--- SUPPLIED MATERIAL Enclosed Below ---

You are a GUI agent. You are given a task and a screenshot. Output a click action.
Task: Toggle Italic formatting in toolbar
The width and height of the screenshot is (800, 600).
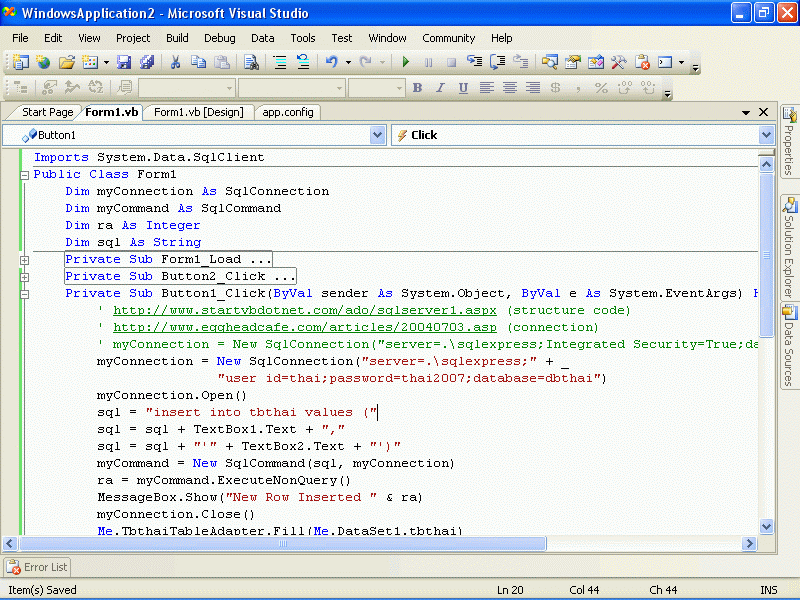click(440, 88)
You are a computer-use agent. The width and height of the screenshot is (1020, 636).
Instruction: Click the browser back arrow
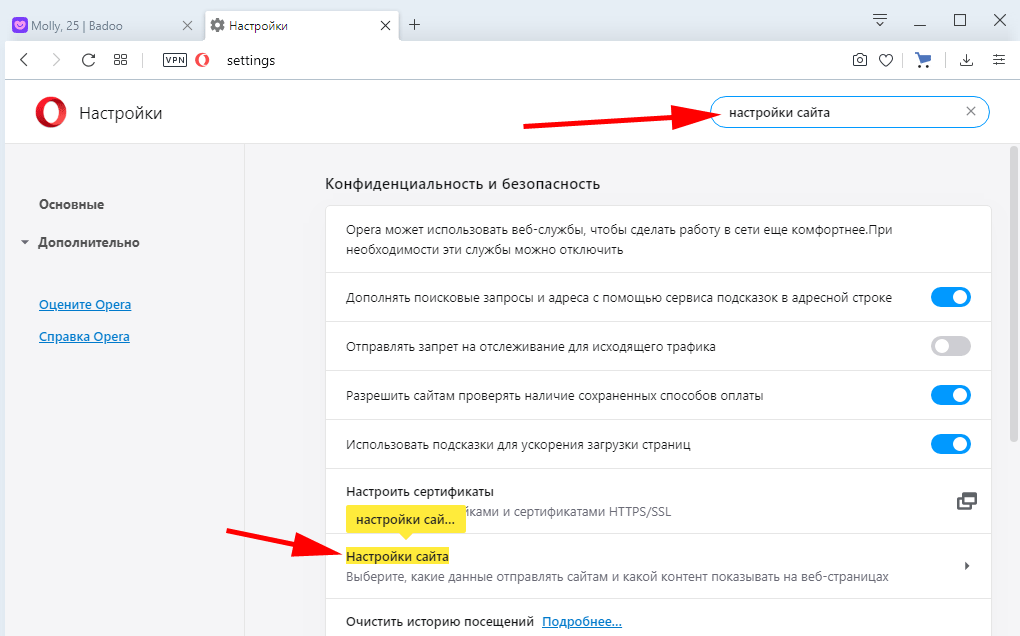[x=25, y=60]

--- End of Enclosed SUPPLIED MATERIAL ---

Write the lines above out again exactly, excluding every picture.

> _OUTPUT_:
You are a GUI agent. You are given a task and a screenshot. Output a click action.
Task: Toggle Italic formatting in toolbar
The width and height of the screenshot is (800, 600).
click(440, 88)
You are a computer-use agent. The width and height of the screenshot is (1020, 636).
Instruction: Click the browser back arrow
[x=25, y=60]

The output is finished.